Records from a data source:
===
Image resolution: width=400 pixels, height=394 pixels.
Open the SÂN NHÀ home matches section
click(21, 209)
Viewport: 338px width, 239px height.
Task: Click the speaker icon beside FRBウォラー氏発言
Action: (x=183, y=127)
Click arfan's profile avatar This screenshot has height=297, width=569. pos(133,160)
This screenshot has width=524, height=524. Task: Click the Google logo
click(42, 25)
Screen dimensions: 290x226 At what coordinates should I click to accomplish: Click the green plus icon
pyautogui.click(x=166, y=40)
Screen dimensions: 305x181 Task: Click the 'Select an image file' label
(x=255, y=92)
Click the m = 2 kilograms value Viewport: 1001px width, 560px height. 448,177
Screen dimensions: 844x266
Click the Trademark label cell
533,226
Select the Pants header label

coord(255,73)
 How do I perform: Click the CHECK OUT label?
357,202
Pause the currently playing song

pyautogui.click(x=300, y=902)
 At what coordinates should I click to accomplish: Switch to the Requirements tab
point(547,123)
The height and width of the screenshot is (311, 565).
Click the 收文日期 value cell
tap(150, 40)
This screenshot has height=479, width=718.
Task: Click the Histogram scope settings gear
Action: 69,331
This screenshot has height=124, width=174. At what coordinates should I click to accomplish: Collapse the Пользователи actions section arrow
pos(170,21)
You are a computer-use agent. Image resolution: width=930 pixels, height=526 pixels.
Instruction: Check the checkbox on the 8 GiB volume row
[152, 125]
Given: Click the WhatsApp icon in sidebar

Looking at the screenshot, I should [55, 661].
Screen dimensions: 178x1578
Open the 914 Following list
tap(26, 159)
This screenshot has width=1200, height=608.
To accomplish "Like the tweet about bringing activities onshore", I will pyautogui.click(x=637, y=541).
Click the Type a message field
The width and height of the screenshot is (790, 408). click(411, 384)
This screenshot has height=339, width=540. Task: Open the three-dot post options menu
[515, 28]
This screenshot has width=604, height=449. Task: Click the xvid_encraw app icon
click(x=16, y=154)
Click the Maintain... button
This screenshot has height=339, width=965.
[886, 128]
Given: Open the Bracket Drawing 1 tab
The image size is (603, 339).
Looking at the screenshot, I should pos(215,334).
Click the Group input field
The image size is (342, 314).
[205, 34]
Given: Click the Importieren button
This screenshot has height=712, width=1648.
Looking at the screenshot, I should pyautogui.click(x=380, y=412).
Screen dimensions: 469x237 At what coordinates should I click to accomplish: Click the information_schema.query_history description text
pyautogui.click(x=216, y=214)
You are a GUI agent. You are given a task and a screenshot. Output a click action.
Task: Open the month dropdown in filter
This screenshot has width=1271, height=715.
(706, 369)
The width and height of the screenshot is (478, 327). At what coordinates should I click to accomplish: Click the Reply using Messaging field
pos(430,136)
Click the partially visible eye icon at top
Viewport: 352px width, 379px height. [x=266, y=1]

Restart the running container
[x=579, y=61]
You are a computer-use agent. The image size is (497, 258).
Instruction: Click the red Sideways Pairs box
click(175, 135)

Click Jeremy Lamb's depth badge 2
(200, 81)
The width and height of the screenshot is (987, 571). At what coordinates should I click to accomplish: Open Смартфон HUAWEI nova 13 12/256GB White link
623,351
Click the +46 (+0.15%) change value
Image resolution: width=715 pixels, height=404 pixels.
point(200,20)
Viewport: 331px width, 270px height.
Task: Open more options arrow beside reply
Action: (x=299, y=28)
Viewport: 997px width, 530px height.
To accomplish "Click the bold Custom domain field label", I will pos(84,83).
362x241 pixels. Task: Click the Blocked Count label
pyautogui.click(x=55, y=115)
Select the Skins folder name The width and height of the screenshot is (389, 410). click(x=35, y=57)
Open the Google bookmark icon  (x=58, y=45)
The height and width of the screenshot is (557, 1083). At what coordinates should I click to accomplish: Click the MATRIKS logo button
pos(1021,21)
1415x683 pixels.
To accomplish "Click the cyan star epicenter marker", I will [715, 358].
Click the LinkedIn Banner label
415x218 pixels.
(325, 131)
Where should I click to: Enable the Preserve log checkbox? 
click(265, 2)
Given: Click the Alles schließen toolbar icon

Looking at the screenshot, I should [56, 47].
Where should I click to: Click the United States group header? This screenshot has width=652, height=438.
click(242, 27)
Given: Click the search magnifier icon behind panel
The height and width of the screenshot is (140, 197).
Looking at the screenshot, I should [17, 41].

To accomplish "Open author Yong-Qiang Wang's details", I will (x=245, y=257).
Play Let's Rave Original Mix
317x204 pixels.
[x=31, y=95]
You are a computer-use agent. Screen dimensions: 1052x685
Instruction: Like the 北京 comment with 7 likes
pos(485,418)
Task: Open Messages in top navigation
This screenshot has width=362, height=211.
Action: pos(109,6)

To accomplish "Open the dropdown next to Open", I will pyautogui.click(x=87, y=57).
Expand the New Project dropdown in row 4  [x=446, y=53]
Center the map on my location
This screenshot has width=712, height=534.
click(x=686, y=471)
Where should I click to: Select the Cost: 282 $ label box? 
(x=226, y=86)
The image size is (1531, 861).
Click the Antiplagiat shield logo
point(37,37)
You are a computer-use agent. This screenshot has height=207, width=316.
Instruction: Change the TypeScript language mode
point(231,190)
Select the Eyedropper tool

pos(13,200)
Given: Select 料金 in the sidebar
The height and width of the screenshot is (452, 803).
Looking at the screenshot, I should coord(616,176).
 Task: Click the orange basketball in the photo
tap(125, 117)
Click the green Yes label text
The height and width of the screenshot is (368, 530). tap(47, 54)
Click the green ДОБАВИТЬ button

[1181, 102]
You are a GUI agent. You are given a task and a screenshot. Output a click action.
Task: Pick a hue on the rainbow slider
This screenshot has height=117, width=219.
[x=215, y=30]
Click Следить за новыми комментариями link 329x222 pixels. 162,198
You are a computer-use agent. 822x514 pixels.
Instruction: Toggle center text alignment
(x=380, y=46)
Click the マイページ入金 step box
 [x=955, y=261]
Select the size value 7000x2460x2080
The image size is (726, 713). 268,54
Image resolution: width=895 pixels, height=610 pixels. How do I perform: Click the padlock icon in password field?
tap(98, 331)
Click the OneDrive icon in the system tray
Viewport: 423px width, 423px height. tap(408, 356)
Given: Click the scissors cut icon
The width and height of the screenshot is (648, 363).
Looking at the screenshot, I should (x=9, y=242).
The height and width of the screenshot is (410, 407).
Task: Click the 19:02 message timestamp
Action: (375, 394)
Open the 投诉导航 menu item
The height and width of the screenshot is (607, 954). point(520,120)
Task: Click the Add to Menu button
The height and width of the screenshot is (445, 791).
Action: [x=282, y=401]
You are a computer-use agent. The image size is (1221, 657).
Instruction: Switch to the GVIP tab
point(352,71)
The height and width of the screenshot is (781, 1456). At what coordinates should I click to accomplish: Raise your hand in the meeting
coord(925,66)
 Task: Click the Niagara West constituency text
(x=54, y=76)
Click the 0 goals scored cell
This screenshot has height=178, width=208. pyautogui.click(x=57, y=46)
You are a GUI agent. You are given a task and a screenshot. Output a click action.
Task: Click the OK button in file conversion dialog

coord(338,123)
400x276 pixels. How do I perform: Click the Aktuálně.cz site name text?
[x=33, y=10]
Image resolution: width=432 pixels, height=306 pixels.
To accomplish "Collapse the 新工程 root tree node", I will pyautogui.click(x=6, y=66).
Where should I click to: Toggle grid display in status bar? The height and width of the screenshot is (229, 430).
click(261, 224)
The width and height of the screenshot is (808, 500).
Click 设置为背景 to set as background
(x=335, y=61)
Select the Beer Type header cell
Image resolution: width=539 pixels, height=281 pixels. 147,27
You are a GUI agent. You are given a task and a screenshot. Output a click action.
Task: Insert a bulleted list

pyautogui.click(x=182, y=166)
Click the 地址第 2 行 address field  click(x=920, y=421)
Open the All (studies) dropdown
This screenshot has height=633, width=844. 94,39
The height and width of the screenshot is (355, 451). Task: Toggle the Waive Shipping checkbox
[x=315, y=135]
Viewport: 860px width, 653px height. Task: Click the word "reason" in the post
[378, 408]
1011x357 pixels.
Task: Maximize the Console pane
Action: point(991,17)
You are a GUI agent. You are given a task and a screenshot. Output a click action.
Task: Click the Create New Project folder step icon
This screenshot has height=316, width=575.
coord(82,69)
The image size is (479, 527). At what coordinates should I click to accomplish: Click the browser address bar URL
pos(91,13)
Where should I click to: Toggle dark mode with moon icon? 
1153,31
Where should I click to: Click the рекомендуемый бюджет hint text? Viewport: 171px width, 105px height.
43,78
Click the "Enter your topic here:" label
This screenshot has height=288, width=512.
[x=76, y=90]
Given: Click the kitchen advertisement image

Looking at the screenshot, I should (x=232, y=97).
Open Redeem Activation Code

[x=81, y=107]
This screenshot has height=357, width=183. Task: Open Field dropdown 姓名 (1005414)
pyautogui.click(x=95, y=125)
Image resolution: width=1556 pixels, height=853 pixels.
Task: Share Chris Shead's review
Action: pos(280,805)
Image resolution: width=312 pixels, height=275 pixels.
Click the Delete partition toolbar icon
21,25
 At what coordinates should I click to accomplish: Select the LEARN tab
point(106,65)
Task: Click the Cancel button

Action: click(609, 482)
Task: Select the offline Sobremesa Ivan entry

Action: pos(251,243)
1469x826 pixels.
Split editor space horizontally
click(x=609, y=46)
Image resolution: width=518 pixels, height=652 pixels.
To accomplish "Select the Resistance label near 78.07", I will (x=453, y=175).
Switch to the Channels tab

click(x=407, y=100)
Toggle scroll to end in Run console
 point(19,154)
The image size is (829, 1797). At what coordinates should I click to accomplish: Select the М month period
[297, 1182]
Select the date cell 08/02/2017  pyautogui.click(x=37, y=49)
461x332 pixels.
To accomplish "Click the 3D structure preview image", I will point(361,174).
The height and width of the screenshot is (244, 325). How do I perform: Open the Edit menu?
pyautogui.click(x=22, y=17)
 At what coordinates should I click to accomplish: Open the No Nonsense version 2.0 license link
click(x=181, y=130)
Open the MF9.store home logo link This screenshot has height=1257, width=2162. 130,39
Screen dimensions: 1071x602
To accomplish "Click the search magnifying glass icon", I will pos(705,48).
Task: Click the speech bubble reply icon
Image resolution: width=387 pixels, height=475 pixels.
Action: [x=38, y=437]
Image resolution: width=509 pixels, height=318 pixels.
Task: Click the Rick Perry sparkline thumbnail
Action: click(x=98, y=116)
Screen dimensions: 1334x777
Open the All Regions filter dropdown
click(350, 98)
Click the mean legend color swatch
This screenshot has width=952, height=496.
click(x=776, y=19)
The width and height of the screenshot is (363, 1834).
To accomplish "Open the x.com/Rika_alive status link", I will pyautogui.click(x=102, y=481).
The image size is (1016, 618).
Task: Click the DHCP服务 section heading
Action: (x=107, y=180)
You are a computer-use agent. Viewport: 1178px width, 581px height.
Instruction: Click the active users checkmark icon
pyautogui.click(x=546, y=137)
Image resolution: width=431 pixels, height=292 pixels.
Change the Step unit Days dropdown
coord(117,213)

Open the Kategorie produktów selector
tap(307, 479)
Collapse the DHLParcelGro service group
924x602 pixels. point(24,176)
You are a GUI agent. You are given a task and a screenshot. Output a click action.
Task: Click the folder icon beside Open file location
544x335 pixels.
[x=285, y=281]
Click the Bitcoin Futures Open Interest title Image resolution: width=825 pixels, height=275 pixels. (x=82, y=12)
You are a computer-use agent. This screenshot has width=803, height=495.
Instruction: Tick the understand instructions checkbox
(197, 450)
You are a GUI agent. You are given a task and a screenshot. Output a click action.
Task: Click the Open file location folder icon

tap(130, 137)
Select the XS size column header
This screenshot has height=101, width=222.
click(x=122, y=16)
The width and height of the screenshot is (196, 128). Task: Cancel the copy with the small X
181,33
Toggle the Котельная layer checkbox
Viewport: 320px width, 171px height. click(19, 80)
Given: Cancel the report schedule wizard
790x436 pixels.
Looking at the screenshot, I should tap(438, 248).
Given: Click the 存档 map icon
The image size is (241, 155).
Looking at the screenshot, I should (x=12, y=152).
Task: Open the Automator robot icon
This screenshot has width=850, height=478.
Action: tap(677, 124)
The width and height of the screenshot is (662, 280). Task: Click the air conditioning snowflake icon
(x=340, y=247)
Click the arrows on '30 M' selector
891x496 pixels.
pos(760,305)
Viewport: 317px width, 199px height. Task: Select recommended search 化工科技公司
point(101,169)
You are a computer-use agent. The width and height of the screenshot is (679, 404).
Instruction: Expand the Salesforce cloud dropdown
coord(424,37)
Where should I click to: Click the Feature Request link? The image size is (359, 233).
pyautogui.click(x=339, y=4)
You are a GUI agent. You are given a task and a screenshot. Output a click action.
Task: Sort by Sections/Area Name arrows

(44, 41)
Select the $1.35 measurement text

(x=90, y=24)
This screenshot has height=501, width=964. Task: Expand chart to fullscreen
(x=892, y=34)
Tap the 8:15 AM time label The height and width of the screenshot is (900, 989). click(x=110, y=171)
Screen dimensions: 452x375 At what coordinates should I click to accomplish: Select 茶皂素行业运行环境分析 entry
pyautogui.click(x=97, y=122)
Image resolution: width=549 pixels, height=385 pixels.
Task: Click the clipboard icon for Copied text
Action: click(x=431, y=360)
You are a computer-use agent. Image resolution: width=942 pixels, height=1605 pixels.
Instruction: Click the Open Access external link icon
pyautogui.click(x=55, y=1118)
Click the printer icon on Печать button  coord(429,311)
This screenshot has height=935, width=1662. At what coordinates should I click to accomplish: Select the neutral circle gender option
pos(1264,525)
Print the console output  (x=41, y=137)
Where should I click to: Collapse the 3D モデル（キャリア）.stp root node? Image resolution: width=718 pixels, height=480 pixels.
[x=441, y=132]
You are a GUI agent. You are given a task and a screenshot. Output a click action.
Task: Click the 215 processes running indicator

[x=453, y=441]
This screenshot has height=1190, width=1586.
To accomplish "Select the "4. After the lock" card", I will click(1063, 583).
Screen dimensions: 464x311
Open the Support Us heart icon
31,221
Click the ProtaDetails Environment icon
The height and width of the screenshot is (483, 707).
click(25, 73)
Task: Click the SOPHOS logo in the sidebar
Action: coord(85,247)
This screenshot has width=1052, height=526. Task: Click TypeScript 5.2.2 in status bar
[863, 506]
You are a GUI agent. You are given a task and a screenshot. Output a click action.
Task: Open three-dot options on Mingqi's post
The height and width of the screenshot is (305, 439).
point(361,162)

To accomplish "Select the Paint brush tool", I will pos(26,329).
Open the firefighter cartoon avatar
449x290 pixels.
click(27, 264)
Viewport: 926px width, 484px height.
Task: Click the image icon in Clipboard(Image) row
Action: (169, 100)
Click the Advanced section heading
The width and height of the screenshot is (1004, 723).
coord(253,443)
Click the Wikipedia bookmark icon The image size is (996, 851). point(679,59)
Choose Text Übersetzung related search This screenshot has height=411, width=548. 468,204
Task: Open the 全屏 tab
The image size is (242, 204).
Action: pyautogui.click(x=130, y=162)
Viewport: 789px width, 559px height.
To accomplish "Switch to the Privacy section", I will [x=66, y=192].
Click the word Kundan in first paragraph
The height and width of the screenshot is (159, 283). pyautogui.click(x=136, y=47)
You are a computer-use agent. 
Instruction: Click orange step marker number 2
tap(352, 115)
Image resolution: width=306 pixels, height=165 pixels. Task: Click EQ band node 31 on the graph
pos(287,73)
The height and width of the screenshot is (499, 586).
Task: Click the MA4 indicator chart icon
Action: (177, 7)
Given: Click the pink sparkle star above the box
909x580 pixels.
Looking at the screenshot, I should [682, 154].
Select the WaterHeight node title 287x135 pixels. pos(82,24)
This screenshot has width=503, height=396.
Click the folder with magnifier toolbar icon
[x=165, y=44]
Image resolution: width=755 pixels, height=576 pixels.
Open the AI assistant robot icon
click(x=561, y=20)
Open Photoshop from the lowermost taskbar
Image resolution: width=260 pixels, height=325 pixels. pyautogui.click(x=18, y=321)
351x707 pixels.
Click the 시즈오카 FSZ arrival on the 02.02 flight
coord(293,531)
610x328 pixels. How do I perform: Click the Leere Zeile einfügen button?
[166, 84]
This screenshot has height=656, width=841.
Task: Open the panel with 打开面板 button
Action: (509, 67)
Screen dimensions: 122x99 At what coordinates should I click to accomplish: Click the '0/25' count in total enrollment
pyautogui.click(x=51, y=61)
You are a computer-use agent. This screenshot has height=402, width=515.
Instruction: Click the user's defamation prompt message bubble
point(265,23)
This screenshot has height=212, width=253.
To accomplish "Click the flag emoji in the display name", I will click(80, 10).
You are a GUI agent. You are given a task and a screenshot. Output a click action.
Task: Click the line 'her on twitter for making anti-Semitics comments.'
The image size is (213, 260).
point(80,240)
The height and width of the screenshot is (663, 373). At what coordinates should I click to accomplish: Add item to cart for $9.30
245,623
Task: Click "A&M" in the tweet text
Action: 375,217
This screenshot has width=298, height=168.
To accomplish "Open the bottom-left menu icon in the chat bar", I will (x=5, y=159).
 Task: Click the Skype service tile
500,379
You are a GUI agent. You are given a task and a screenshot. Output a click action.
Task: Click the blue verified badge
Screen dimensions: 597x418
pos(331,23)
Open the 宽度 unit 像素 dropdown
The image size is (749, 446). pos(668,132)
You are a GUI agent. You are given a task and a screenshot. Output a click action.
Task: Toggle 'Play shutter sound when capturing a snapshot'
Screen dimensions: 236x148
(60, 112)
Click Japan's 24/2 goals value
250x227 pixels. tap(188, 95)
===
▶ Task requirements
Once you find the line with "This screenshot has width=604, height=449." in the entries above, output it and each line after it up to and including the line with "Given: Open the Bracket Drawing 1 tab", and nothing else.

▶ Response to the exercise
This screenshot has width=604, height=449. Task: Click the xvid_encraw app icon
click(x=16, y=154)
Click the Maintain... button
This screenshot has height=339, width=965.
[886, 128]
Given: Open the Bracket Drawing 1 tab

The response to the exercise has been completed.